■ Directions
The answer must be a bare number: the count of lines below that contain "dropdown".

----- Recorded information -----

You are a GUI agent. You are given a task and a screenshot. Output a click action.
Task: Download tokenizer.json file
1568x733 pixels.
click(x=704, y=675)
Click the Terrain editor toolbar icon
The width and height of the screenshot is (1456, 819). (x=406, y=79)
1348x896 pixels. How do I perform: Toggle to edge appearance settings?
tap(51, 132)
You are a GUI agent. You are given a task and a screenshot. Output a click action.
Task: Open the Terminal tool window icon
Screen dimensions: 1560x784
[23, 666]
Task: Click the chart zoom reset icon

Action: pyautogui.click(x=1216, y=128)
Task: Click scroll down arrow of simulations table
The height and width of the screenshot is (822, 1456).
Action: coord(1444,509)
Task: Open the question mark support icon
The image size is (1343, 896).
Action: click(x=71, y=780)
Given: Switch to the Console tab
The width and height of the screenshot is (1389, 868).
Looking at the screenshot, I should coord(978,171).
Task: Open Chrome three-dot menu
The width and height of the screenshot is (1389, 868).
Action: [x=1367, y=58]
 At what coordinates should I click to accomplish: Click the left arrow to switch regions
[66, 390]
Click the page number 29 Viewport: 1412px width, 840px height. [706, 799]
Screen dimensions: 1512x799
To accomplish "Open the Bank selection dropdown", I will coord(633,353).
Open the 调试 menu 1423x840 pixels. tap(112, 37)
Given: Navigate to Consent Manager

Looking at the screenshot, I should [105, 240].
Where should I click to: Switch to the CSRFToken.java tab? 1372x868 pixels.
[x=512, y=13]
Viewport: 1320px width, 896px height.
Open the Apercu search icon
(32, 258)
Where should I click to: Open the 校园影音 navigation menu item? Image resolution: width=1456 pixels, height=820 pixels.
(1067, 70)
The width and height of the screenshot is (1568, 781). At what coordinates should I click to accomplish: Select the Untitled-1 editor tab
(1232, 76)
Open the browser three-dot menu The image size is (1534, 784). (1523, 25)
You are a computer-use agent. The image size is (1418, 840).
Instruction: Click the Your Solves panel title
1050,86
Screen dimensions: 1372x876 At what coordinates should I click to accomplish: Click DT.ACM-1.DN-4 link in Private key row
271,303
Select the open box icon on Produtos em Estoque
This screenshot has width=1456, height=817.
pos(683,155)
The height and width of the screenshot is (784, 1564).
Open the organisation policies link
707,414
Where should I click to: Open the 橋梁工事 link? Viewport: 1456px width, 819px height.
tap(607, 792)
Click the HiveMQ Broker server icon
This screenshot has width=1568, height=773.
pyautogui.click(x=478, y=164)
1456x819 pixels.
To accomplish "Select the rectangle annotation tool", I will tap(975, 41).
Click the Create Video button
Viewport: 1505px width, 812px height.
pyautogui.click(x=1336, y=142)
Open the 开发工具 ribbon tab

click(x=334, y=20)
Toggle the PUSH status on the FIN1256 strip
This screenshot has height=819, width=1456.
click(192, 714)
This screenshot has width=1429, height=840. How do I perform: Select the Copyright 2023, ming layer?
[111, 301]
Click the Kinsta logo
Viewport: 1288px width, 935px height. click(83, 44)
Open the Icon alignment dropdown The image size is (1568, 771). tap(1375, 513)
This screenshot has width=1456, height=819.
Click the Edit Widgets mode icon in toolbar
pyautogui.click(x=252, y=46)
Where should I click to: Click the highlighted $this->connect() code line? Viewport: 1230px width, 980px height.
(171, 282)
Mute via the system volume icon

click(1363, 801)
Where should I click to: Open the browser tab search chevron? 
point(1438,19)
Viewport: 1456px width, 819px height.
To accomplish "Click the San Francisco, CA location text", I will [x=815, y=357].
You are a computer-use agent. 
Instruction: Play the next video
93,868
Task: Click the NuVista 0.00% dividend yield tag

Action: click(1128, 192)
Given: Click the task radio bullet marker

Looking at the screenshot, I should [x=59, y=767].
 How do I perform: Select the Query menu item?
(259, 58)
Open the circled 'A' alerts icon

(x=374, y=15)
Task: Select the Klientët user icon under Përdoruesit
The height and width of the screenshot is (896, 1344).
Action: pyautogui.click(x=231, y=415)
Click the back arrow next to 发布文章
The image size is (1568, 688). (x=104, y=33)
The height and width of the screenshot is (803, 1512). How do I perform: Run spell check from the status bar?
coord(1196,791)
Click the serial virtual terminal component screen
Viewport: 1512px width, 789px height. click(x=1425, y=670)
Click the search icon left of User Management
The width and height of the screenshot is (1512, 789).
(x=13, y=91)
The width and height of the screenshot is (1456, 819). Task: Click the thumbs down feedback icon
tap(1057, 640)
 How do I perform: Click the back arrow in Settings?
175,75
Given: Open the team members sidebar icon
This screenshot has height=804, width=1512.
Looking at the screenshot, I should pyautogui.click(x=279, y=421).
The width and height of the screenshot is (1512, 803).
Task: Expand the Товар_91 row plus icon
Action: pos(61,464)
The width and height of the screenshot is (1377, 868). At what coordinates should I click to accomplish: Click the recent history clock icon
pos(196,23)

-----

■ Task answer
2